Inside the Art/Sociology building there is a beautiful library for students and grad students to quietly work. October, 15 2014
When Abby Eron was deciding where to go for graduate school, she had two offers on the table. She said the main reason she chose this university over the other was that the art department here had a designated branch library.
But after a 1.5 percent budget cut, Patricia Steele, this university’s libraries dean, announced on June 18 that the Art Library would be closed and integrated into McKeldin Library over the next one to two years.
About 50 students and faculty like Eron met with Steele on Wednesday to explain that doing so would hurt the department’s reputation and sense of community as well as inconvenience those who use the collections.
Steele said she held the meeting to get a sense of the department’s needs as she, along with a task force of students and faculty, brainstorms new models for the art library’s future. She said they hope to have a feasible plan in place by January.

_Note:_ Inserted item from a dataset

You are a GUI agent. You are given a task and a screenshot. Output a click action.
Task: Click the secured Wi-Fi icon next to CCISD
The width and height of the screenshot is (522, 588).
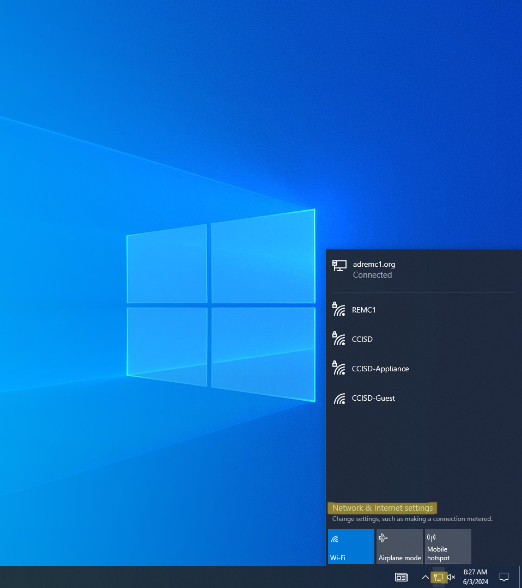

“It’s an issue of scholarship with emotions around it. The bottom line has to be that we find ways to make sure that scholarship is not hampered and does not diminish,” Bonnie Dill, dean of the arts and humanities college, told the group before the discussion began. “Whether the library can do that in the way they’ve always done is the issue that’s at stake.”
Nicole Riesenberger, a graduate student in the art history and archaeology department, presented Steele with a petition featuring 1,540 signatures requesting the library stay open.
Riesenberger, among others, cited that many of this university’s competitors — including all but three Big Ten schools — have a dedicated art branch library.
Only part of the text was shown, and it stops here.